## Provided data
==*==

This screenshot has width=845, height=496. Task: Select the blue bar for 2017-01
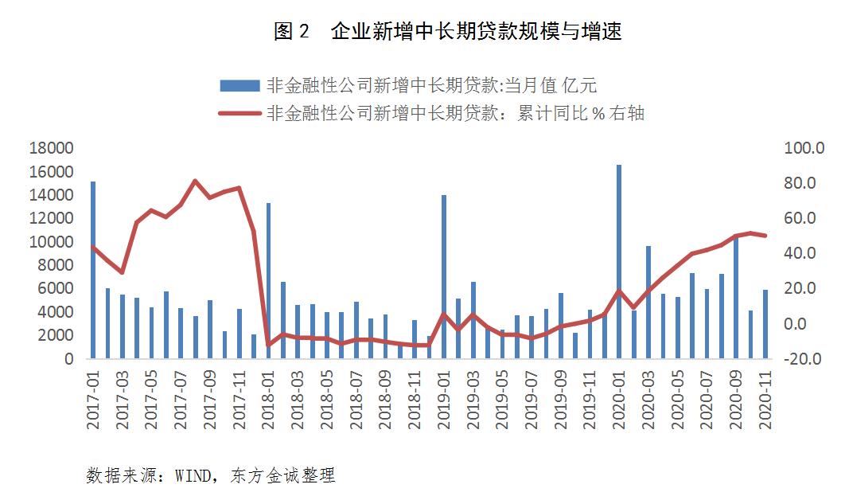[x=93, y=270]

==*==

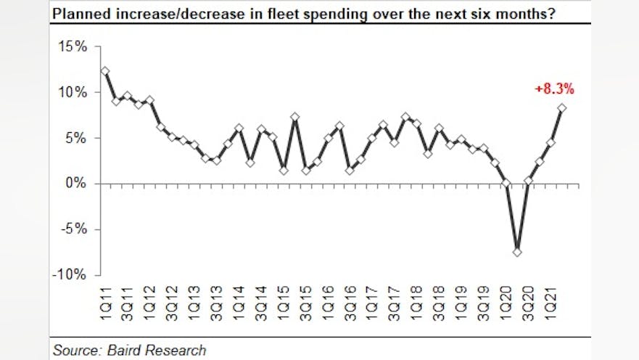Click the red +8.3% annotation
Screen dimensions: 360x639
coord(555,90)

==*==

## Problem statement
Reproduce the entry lines verbatim, starting at the line containing "This screenshot has" and ending at the line containing "[x=93, y=270]", including both. Omit the pictures from your copy.

## Solution for this exercise
This screenshot has width=845, height=496. Task: Select the blue bar for 2017-01
[x=93, y=270]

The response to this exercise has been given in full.